37. The ingredients or conditions required under Section 30 of the Evidence Act,
before any confession is made to operate against a co-accused are as under: -
(i) there must be joint trial for the same offence;
(ii) it must be a confession;
(iii) the confession must inculpate or implicate the maker and to the same
extent the other accused
(iv) the confession of guilt must be duly proved.
The aforesaid four conditions have to be strictly established. Such
confession cannot be taken into consideration under Section 30 where the
confession itself was not relevant or inadmissible or where a co-accused was
not being tried jointly with the accused person who made the confession or
where he did not make a statement incriminating himself along with the co-
accused. [See Mohd. Khalid v. State of W.B., (2002) 7 SCC 334; Govt. of
NCT of Delhi v. Navjot Sandhu, (2003) 10 SCC 586]
Special Leave Petition (Crl.) No. 7532-34 of 2025 Page 17 of 35
38. In Suresh Budharmal Kalani v. State of Maharashtra reported in (1998) 7
SCC 337, this Court held that under Section 30 of the Evidence Act a
confession of an accused is relevant and admissible against a co-accused if
both are jointly facing trial for the same offence. However, such confessional
statements of an accused cannot be used against a co-accused in terms of
Section 30 of Evidence Act, for the purpose of framing charges in the absence
of any other evidence to do so. Similarly, where one of the accused has been
discharged, confessional statement of such accused persons cannot be used
against a co-accused, as the pre-condition under Section 30 of the Evidence
Act, namely of there being a joint trial for the same offence is not fulfilled.
39. The High Court has its own understanding of Section 30 of the Evidence Act.
It says that what is admissible under Section 30 can also be looked into at the
stage of considering the plea of anticipatory bail or even regular bail.
However, we are not impressed with the view expressed by the High Court.
We are of the considered opinion that such a confession if any cannot be
looked into at the stage of anticipatory bail or even regular bail for the
following reasons: -
(i) Before a confession is taken into consideration against a co-accused,
the said confession has to be duly proved against the maker. It has to be
clearly established that such confession is not vitiated either by Section
24 of the Evidence Act nor rendered inadmissible by Section 25 thereof,
Special Leave Petition (Crl.) No. 7532-34 of 2025 Page 18 of 35
which can only be ascertained in the course of trial. It must be clearly
established by leading cogent evidence in the course of the trial before
the case for the prosecution comes to an end. [See: Dipak Bhai
Jagdishchandra Patel v. State of Gujarat & Anr., (2019) 16 SCC 547].
When confession is made before police official, the same cannot be
proved in evidence at all. Statement contemplated under section 30
should be relevant and admissible, and that is the foremost requirement
of section and sine qua non.
(ii) Section 30 of Evidence Act postulates that such a confession can be
taken into consideration only where the accused persons are jointly
tried. The said provision does not merely require that the persons must
be accused of the same offence, but rather requires that they must be
being tried jointly for the said offence. [See: Queen Empress v. Jagat
Chandra Mali, ILR (1894) 22 Cal 50; Naresh v. R, AIR 1938 Cal 479].

------

**Required task A**
In the passage on Section 30 of the Evidence Act, for what purpose can an accused's confession not be used against a co-accused when there is no other evidence?
**Required task B**
Carry the passage on Section 30 of the Evidence Act forward from its last sentence.

**Extracted information**

------

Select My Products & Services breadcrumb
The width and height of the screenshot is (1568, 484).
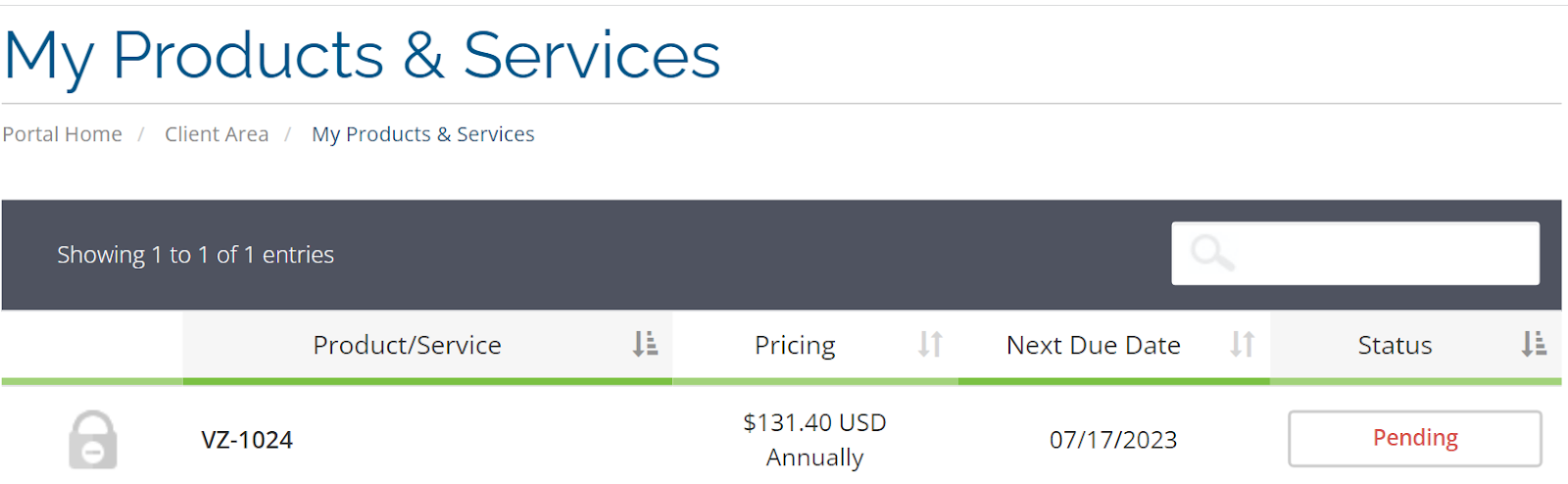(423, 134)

------

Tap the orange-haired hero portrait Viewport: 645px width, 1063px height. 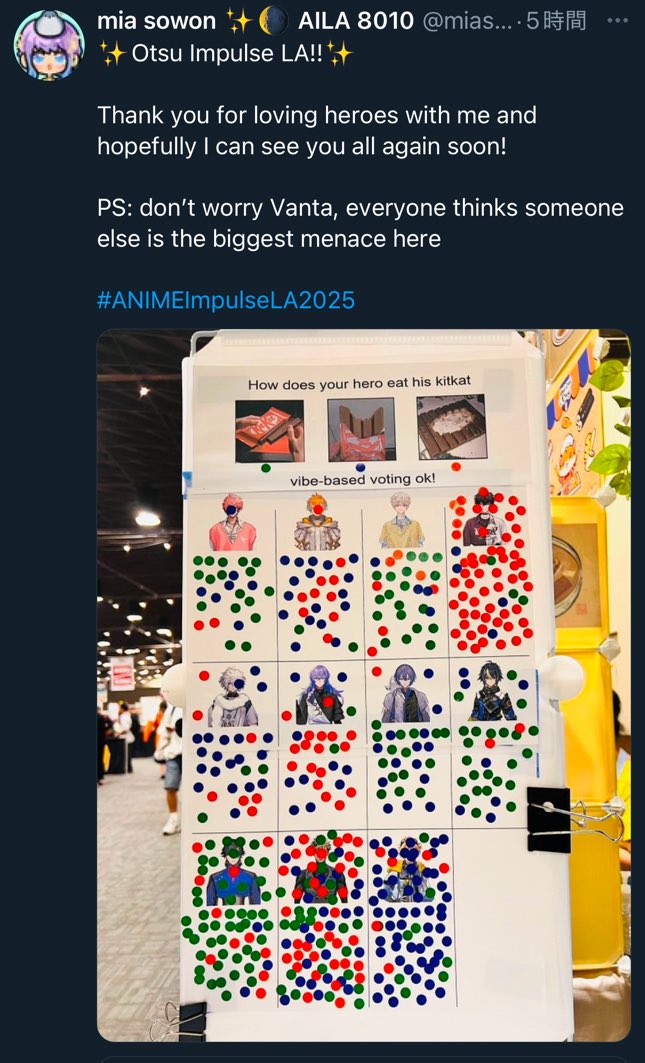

------

**Task response A**
For framing charges against the co-accused.

**Task response B**
Joint trial here refers to the one provided under Section 223 of the Code
of Criminal Procedure, 1973 (for short, the “Cr.P.C.”). Thus, where the
accused persons are either not being tried jointly, or are yet to be
charged for the same offence and thereafter tried together, Section 30
of the Evidence Act would be inapplicable. [See: Badri Prasad
Prajapati v. State of M.P., (2005) Cr.L.J. 1856]. Thus, Section 30 of
the Evidence Act, would not spring into action when the charges are yet
to be framed and the accused persons are yet to be committed to trial,
Special Leave Petition (Crl.) No. 7532-34 of 2025 Page 19 of 35
and any confession admissible thereunder cannot be taken into
consideration by the courts.
(iii) Assuming for a moment that such a confession can be looked into at the
stage of anticipatory bail or even regular bail, as per Kashmira
Singh (supra), such a confession can only be pressed into consideration
by the court as a rule of prudence, to lend assurance to the other
evidence against such co-accused. Thus, there must exist other evidence
on record, before the court looks into such confession.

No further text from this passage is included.